É necessário o prequestionamento como pressuposto de admissibilidade em recurso de natureza extraordinária, ainda que se trate de incompetência absoluta."

"Súmula nº 153 do TST. PRESCRIÇÃO (mantida) - Res. 121/2003, DJ 19, 20 e 21.11.2003.

Não se conhece de prescrição não argüida na instância ordinária (ex-Prejulgado nº 27)."

"Súmula nº 297 do TST. PREQUESTIONAMENTO. OPORTUNIDADE. CONFIGURAÇÃO (nova redação) - Res. 121/2003, DJ 19, 20 e 21.11.2003.

I. Diz-se prequestionada a matéria ou questão quando na decisão impugnada haja sido adotada, explicitamente, tese a respeito.

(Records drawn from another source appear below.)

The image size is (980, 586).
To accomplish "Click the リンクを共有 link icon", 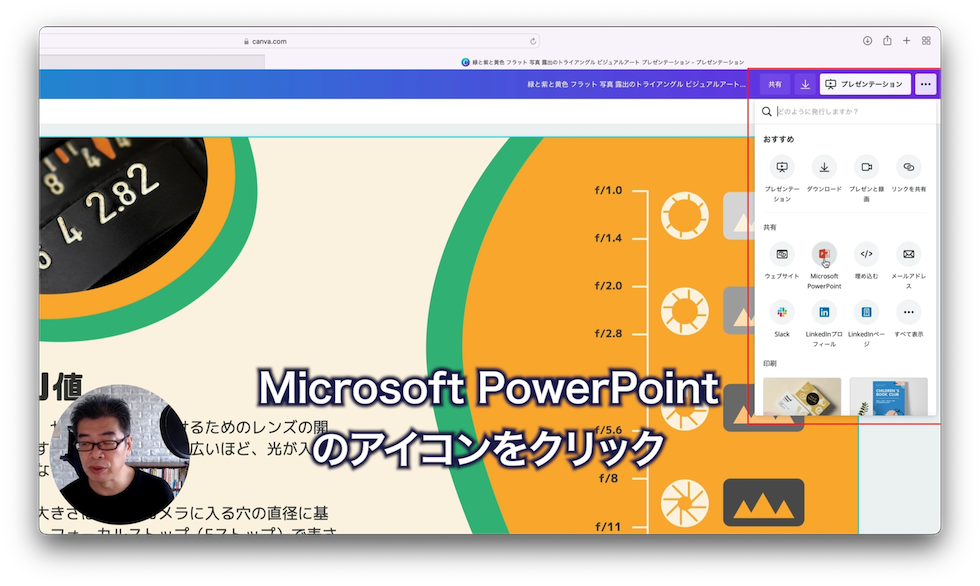I will tap(908, 167).
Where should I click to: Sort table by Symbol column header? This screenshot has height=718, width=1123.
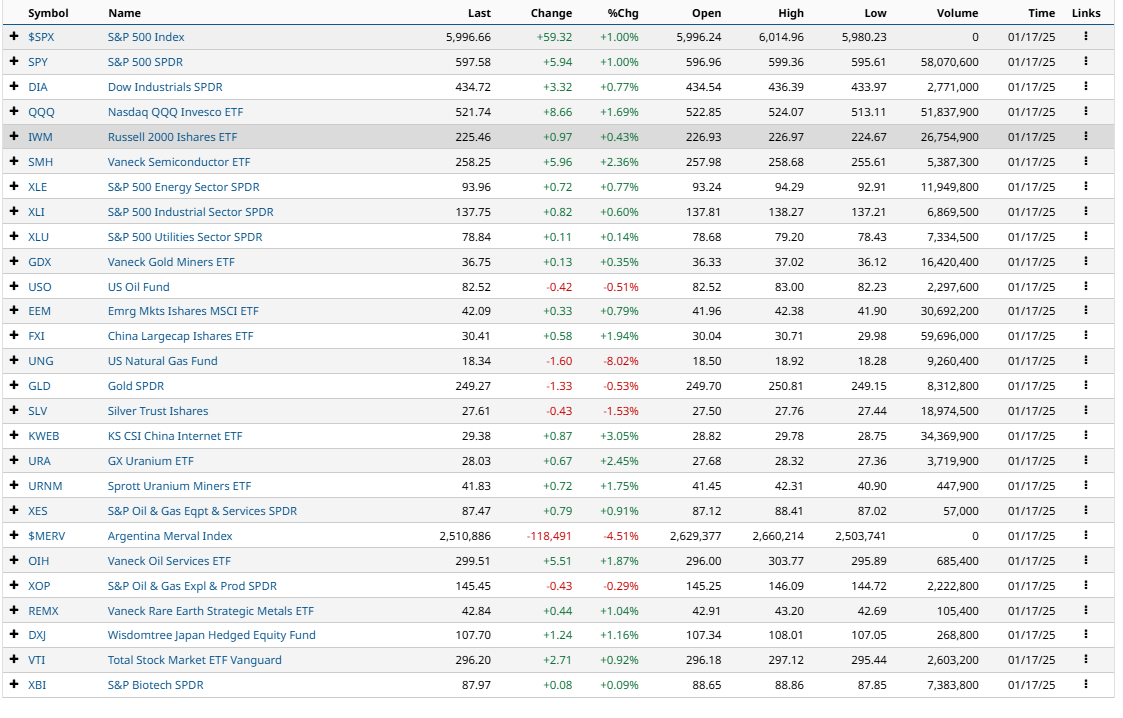(47, 13)
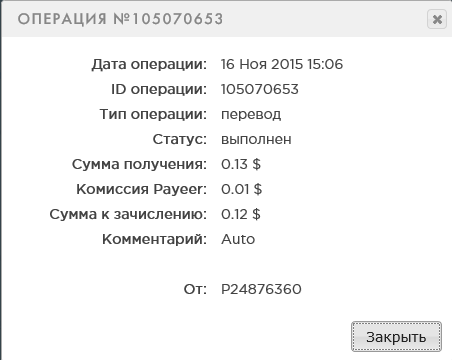Click the ID операции label
452x360 pixels.
(x=159, y=89)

II. Incumbe à parte interessada, desde que a matéria haja sido invocada no recurso principal, opor embargos declaratórios objetivando o pronunciamento sobre o tema, sob pena de preclusão.

III. Considera-se prequestionada a questão jurídica invocada no recurso principal sobre a qual se omite o Tribunal de pronunciar tese, não obstante opostos embargos de declaração."

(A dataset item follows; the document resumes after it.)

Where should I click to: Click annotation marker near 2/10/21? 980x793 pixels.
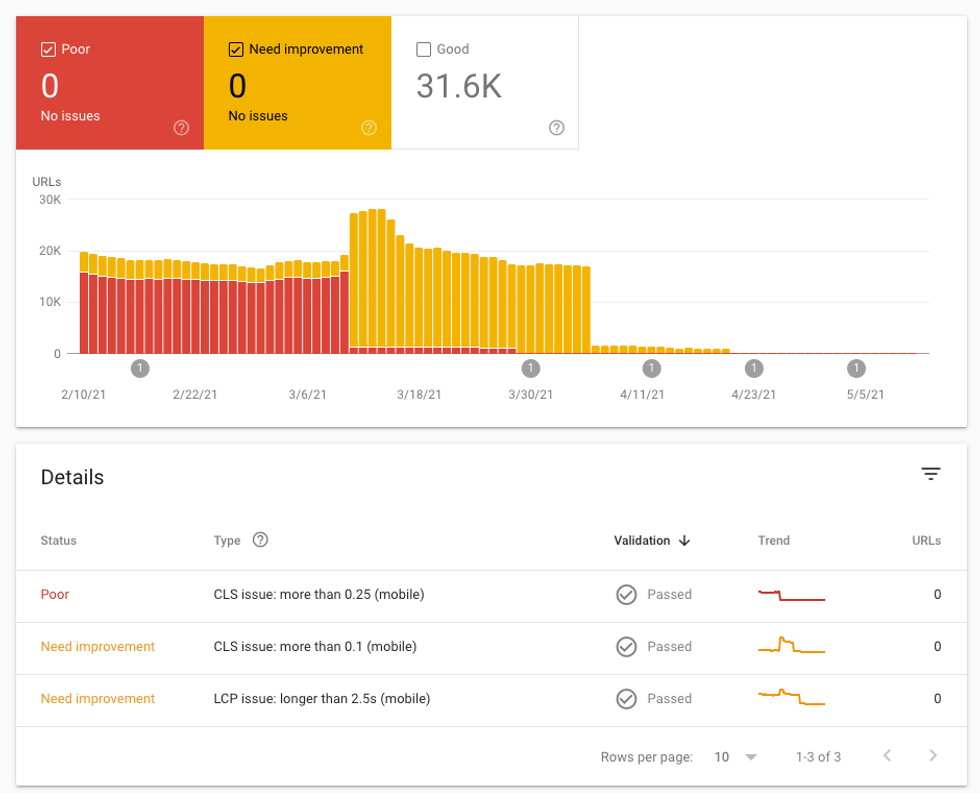140,368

Portanto, nego seguimento ao recurso de revista, no particular, em razão da referida ausência de prequestionamento.

Responsabilidade Solidária / Subsidiária / Tomador de Serviços / Terceirização / Ente Público.

DIREITO PROCESSUAL CIVIL E DO TRABALHO / Processo e Procedimento / Provas / Ônus da Prova.

Alegação (ões):

- contrariedade à Súmula n. 219 e 363 do Tribunal Superior do Trabalho.

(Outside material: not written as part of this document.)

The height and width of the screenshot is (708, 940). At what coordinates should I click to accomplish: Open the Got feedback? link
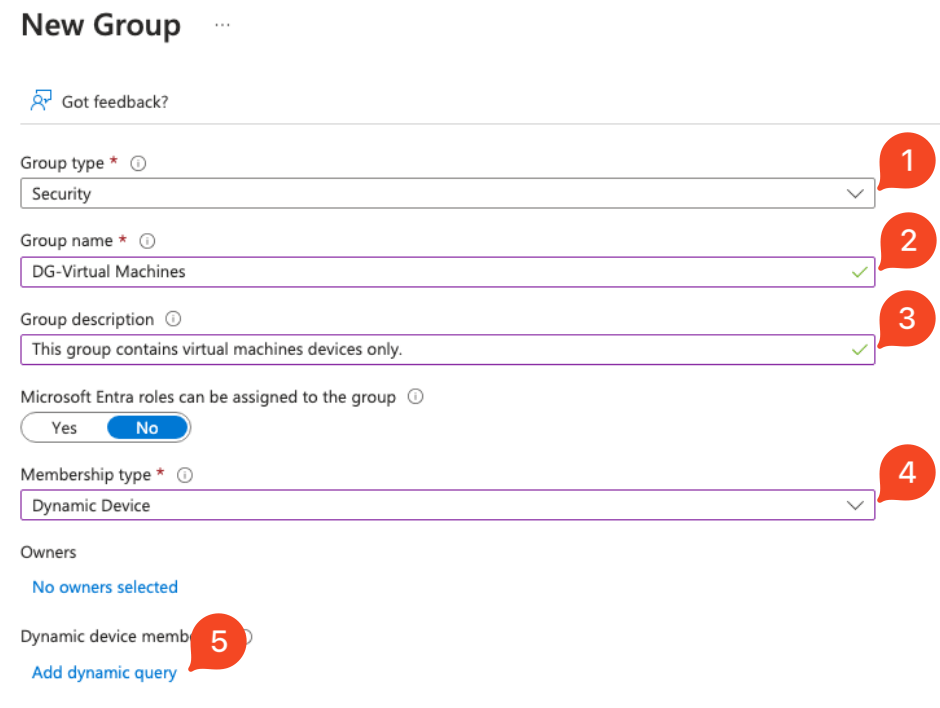(x=115, y=102)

- contrariedade à Súmula Vinculante n. 10 do Supremo Tribunal Federal.

- violação do (s) artigo (s) art. , II, e art. 37, II e XXI, c/c o § 2º e § 6º da CF/88.

- violação do (s) artigo (s) 818, I, da CLT, 373, I e 927, I, do CPC, 71, § 1º, da Lei nº 8.666/93 e 16 da Lei 7.394/85.

- divergência jurisprudencial: para fundamentar sua (s) tese (s), colaciona aresto (s) do (s) TST e do STF;

- indica contrariedade entre o aresto hostilizado e a decisão proferida pelo STF na ADC n. 16.

Sustenta, em resumo, que não há falar em responsabilidade subsidiária, uma vez que a primeira reclamada teria sido contratada mediante regular processo licitatório nos termos da Lei nº 8.666/93 e de acordo com o art. 71, § 1º, da referida norma proibiria expressamente que a Administração Pública seja responsabilizada pelos débitos trabalhistas de suas contratadas, logo, qualquer entendimento em sentido contrário, com base no Enunciado/TST nº 331, IV, implicaria em contrariedade expressa ao dispositivo infraconstitucional citado.